**REQUIRED ACTION:**
Copy the lines exactly as they appear, starting with the first line of the records and ending with the line that contains "Image resolution: width=685".

****************

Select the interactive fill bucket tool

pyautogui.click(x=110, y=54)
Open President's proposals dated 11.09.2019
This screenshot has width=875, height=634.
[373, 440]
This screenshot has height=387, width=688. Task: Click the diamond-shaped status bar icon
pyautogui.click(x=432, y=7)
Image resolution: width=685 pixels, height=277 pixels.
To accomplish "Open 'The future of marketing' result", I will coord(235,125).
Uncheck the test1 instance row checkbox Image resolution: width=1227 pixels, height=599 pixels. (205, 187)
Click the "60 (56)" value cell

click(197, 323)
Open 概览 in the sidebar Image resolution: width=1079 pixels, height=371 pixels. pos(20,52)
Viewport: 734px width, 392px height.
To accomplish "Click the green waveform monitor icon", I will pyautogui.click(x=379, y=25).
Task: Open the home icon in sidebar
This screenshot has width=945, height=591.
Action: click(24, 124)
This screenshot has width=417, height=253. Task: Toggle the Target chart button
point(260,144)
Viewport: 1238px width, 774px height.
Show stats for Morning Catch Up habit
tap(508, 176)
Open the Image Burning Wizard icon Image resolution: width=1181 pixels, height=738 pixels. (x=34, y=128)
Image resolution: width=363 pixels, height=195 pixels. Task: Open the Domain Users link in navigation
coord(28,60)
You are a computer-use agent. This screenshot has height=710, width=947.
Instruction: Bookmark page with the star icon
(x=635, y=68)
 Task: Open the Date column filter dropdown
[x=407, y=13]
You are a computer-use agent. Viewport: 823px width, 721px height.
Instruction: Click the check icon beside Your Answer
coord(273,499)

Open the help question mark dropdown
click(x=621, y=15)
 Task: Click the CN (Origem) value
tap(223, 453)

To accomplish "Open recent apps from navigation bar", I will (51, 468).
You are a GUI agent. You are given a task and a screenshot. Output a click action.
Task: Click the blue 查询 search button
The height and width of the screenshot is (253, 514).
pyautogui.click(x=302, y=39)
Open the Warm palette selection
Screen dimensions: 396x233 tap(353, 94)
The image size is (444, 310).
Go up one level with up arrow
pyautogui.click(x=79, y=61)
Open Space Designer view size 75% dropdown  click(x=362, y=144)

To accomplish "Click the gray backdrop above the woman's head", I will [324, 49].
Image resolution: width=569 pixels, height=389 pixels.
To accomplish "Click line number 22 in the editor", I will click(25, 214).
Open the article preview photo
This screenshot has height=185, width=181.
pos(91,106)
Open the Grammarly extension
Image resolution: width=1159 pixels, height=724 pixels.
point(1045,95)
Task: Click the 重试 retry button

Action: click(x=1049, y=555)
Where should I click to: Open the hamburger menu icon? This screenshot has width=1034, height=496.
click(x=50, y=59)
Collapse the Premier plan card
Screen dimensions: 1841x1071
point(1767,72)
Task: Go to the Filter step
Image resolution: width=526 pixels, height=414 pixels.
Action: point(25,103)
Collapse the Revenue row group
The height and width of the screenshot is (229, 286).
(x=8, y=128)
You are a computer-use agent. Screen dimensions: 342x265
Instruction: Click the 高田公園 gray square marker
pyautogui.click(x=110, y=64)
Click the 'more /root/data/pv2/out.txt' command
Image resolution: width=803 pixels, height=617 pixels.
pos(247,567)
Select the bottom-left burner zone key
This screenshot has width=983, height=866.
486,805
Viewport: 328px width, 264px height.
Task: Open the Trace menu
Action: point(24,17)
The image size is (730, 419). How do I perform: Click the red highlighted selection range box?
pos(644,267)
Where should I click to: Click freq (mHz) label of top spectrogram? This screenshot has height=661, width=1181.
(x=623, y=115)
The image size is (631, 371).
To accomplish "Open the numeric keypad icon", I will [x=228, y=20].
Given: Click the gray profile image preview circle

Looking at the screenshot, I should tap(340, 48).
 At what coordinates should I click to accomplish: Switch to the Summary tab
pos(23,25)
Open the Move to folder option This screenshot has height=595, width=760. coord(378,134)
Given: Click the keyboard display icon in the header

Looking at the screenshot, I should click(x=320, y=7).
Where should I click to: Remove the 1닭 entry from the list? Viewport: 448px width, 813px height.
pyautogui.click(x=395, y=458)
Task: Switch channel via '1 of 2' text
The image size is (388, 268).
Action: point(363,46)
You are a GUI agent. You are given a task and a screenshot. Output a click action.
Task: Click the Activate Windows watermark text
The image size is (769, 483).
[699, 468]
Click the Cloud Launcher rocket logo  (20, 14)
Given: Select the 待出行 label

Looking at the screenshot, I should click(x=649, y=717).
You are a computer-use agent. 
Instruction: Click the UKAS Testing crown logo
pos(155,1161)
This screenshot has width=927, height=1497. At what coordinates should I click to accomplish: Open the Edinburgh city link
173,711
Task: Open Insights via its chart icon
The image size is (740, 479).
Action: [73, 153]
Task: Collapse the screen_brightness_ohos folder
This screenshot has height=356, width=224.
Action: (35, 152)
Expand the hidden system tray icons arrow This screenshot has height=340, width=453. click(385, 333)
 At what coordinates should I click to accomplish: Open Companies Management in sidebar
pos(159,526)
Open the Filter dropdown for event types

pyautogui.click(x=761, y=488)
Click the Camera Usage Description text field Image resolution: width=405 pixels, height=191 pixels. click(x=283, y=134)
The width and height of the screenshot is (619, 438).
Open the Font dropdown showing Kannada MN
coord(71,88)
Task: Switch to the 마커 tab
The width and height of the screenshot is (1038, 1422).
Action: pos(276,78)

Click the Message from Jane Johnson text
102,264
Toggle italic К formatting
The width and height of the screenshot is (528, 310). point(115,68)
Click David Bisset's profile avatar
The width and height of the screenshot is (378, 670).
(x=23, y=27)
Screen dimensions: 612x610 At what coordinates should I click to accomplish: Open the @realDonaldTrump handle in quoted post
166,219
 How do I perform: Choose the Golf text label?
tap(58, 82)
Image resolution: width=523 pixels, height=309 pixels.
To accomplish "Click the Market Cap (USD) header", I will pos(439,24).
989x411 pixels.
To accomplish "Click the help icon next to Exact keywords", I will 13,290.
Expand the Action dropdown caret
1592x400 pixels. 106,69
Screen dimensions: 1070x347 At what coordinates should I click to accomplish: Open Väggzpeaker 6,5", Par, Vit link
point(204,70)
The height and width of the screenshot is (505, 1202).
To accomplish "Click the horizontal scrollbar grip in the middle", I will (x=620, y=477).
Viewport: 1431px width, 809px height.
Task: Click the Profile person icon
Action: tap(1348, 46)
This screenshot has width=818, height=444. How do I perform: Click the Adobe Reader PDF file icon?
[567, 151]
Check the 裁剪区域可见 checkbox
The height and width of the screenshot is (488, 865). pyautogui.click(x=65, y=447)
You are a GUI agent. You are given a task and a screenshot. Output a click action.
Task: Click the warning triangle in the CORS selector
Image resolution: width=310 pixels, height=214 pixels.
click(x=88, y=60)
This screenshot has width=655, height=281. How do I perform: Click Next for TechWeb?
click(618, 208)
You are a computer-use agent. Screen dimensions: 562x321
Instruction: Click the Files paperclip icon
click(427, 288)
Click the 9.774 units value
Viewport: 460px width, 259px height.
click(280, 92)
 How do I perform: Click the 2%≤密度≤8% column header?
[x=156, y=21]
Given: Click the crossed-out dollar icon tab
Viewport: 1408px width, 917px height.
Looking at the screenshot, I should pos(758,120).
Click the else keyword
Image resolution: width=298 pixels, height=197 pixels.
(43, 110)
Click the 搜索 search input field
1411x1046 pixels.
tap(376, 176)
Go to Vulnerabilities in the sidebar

****************

**SOLUTION FOR THIS PROBLEM:**
Select the interactive fill bucket tool

pyautogui.click(x=110, y=54)
Open President's proposals dated 11.09.2019
This screenshot has width=875, height=634.
[373, 440]
This screenshot has height=387, width=688. Task: Click the diamond-shaped status bar icon
pyautogui.click(x=432, y=7)
Image resolution: width=685 pixels, height=277 pixels.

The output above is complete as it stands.